Exercise details: Retype all of the records shown beneath this task, exactly as they stand.
=== Begin Enclosure ===
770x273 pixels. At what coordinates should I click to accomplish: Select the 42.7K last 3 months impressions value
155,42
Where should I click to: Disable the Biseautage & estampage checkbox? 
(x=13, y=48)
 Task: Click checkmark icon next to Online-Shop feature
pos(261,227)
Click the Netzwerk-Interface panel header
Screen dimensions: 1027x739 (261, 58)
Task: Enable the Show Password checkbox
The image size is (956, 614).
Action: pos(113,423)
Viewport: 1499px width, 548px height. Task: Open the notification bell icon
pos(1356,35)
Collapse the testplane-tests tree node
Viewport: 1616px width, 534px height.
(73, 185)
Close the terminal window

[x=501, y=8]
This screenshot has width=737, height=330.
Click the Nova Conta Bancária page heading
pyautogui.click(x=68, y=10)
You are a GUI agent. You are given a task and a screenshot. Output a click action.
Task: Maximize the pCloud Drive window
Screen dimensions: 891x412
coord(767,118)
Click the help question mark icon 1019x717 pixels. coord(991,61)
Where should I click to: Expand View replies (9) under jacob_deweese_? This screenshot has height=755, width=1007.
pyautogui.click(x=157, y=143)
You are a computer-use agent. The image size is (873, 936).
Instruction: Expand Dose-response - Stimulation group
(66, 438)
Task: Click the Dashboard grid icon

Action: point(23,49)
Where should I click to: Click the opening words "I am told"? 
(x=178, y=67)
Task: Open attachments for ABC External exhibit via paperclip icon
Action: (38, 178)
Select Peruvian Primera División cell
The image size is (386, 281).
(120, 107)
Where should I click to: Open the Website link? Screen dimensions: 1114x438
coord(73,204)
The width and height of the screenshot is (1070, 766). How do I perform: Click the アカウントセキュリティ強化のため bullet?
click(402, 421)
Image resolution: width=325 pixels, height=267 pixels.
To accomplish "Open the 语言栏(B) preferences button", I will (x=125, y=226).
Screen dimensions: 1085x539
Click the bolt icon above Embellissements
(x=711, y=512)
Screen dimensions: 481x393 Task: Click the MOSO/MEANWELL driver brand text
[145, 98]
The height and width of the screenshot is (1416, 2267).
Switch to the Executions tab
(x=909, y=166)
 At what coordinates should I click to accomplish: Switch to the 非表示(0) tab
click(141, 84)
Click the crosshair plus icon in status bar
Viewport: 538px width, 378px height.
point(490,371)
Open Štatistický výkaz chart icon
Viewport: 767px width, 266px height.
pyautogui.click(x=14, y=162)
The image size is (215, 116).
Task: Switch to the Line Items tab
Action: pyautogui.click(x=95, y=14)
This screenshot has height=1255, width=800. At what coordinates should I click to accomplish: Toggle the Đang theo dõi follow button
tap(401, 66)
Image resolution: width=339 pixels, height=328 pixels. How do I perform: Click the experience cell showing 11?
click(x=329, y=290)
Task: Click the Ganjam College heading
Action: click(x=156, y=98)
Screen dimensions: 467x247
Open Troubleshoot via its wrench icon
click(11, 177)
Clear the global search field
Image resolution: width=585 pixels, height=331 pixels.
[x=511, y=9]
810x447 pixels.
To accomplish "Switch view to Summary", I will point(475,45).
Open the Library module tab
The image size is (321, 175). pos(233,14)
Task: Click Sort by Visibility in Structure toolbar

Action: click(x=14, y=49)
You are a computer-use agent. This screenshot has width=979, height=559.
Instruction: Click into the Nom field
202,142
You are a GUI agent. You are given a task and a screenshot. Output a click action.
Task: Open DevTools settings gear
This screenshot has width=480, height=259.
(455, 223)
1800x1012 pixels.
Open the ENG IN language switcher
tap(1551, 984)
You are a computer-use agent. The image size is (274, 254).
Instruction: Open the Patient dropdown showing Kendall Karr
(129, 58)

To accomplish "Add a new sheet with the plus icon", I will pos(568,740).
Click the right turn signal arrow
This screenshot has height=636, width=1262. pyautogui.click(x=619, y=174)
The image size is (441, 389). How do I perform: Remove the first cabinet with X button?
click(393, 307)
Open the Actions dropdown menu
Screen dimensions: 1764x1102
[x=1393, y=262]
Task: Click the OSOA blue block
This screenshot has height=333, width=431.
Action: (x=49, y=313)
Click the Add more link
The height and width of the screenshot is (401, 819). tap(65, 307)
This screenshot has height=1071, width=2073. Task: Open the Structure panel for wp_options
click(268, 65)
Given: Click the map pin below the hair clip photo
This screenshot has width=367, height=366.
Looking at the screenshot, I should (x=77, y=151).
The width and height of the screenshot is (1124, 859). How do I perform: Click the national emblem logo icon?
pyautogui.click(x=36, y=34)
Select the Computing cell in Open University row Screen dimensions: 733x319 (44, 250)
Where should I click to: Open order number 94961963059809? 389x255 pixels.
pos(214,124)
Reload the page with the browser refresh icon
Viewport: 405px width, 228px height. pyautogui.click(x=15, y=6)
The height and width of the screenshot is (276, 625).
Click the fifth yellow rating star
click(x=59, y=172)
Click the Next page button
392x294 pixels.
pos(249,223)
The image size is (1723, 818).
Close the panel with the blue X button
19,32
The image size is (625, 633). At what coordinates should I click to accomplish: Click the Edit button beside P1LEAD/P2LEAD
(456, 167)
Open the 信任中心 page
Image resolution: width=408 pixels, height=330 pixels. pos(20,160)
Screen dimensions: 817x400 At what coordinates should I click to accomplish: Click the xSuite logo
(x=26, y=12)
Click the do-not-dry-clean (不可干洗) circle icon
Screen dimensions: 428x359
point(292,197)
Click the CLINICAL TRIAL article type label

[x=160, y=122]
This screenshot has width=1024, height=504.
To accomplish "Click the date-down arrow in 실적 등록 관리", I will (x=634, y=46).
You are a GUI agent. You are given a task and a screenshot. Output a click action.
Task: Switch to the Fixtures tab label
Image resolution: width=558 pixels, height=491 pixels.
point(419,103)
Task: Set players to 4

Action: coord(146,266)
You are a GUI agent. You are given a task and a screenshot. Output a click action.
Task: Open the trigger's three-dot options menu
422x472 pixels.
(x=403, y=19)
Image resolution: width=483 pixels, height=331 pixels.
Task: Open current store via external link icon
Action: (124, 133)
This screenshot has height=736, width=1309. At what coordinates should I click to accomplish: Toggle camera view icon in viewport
=== End Enclosure ===
Expected output:
770x273 pixels. At what coordinates should I click to accomplish: Select the 42.7K last 3 months impressions value
155,42
Where should I click to: Disable the Biseautage & estampage checkbox? 
(x=13, y=48)
 Task: Click checkmark icon next to Online-Shop feature
pos(261,227)
Click the Netzwerk-Interface panel header
Screen dimensions: 1027x739 (261, 58)
Task: Enable the Show Password checkbox
The image size is (956, 614).
Action: pos(113,423)
Viewport: 1499px width, 548px height. Task: Open the notification bell icon
pos(1356,35)
Collapse the testplane-tests tree node
Viewport: 1616px width, 534px height.
(73, 185)
Close the terminal window

[x=501, y=8]
This screenshot has width=737, height=330.
Click the Nova Conta Bancária page heading
pyautogui.click(x=68, y=10)
You are a GUI agent. You are given a task and a screenshot. Output a click action.
Task: Maximize the pCloud Drive window
Screen dimensions: 891x412
coord(767,118)
Click the help question mark icon 1019x717 pixels. coord(991,61)
Where should I click to: Expand View replies (9) under jacob_deweese_? This screenshot has height=755, width=1007.
pyautogui.click(x=157, y=143)
You are a computer-use agent. The image size is (873, 936).
Instruction: Expand Dose-response - Stimulation group
(66, 438)
Task: Click the Dashboard grid icon

Action: point(23,49)
Where should I click to: Click the opening words "I am told"? 
(x=178, y=67)
Task: Open attachments for ABC External exhibit via paperclip icon
Action: (38, 178)
Select Peruvian Primera División cell
The image size is (386, 281).
(120, 107)
Where should I click to: Open the Website link? Screen dimensions: 1114x438
coord(73,204)
The width and height of the screenshot is (1070, 766). How do I perform: Click the アカウントセキュリティ強化のため bullet?
click(402, 421)
Image resolution: width=325 pixels, height=267 pixels.
To accomplish "Open the 语言栏(B) preferences button", I will (x=125, y=226).
Screen dimensions: 1085x539
Click the bolt icon above Embellissements
(x=711, y=512)
Screen dimensions: 481x393 Task: Click the MOSO/MEANWELL driver brand text
[145, 98]
The height and width of the screenshot is (1416, 2267).
Switch to the Executions tab
(x=909, y=166)
 At what coordinates should I click to accomplish: Switch to the 非表示(0) tab
click(141, 84)
Click the crosshair plus icon in status bar
Viewport: 538px width, 378px height.
point(490,371)
Open Štatistický výkaz chart icon
Viewport: 767px width, 266px height.
pyautogui.click(x=14, y=162)
The image size is (215, 116).
Task: Switch to the Line Items tab
Action: pyautogui.click(x=95, y=14)
This screenshot has height=1255, width=800. At what coordinates should I click to accomplish: Toggle the Đang theo dõi follow button
tap(401, 66)
Image resolution: width=339 pixels, height=328 pixels. How do I perform: Click the experience cell showing 11?
click(x=329, y=290)
Task: Click the Ganjam College heading
Action: click(x=156, y=98)
Screen dimensions: 467x247
Open Troubleshoot via its wrench icon
click(11, 177)
Clear the global search field
Image resolution: width=585 pixels, height=331 pixels.
[x=511, y=9]
810x447 pixels.
To accomplish "Switch view to Summary", I will point(475,45).
Open the Library module tab
The image size is (321, 175). pos(233,14)
Task: Click Sort by Visibility in Structure toolbar

Action: click(x=14, y=49)
You are a computer-use agent. This screenshot has width=979, height=559.
Instruction: Click into the Nom field
202,142
You are a GUI agent. You are given a task and a screenshot. Output a click action.
Task: Open DevTools settings gear
This screenshot has width=480, height=259.
(455, 223)
1800x1012 pixels.
Open the ENG IN language switcher
tap(1551, 984)
You are a computer-use agent. The image size is (274, 254).
Instruction: Open the Patient dropdown showing Kendall Karr
(129, 58)

To accomplish "Add a new sheet with the plus icon", I will pos(568,740).
Click the right turn signal arrow
This screenshot has height=636, width=1262. pyautogui.click(x=619, y=174)
The image size is (441, 389). How do I perform: Remove the first cabinet with X button?
click(393, 307)
Open the Actions dropdown menu
Screen dimensions: 1764x1102
[x=1393, y=262]
Task: Click the OSOA blue block
This screenshot has height=333, width=431.
Action: (x=49, y=313)
Click the Add more link
The height and width of the screenshot is (401, 819). tap(65, 307)
This screenshot has height=1071, width=2073. Task: Open the Structure panel for wp_options
click(268, 65)
Given: Click the map pin below the hair clip photo
This screenshot has width=367, height=366.
Looking at the screenshot, I should (x=77, y=151).
The width and height of the screenshot is (1124, 859). How do I perform: Click the national emblem logo icon?
pyautogui.click(x=36, y=34)
Select the Computing cell in Open University row Screen dimensions: 733x319 (44, 250)
Where should I click to: Open order number 94961963059809? 389x255 pixels.
pos(214,124)
Reload the page with the browser refresh icon
Viewport: 405px width, 228px height. pyautogui.click(x=15, y=6)
The height and width of the screenshot is (276, 625).
Click the fifth yellow rating star
click(x=59, y=172)
Click the Next page button
392x294 pixels.
pos(249,223)
The image size is (1723, 818).
Close the panel with the blue X button
19,32
The image size is (625, 633). At what coordinates should I click to accomplish: Click the Edit button beside P1LEAD/P2LEAD
(456, 167)
Open the 信任中心 page
Image resolution: width=408 pixels, height=330 pixels. pos(20,160)
Screen dimensions: 817x400 At what coordinates should I click to accomplish: Click the xSuite logo
(x=26, y=12)
Click the do-not-dry-clean (不可干洗) circle icon
Screen dimensions: 428x359
point(292,197)
Click the CLINICAL TRIAL article type label

[x=160, y=122]
This screenshot has width=1024, height=504.
To accomplish "Click the date-down arrow in 실적 등록 관리", I will (x=634, y=46).
You are a GUI agent. You are given a task and a screenshot. Output a click action.
Task: Switch to the Fixtures tab label
Image resolution: width=558 pixels, height=491 pixels.
point(419,103)
Task: Set players to 4

Action: coord(146,266)
You are a GUI agent. You are given a task and a screenshot. Output a click action.
Task: Open the trigger's three-dot options menu
422x472 pixels.
(x=403, y=19)
Image resolution: width=483 pixels, height=331 pixels.
Task: Open current store via external link icon
Action: (124, 133)
This screenshot has height=736, width=1309. At what coordinates should I click to accomplish: Toggle camera view icon in viewport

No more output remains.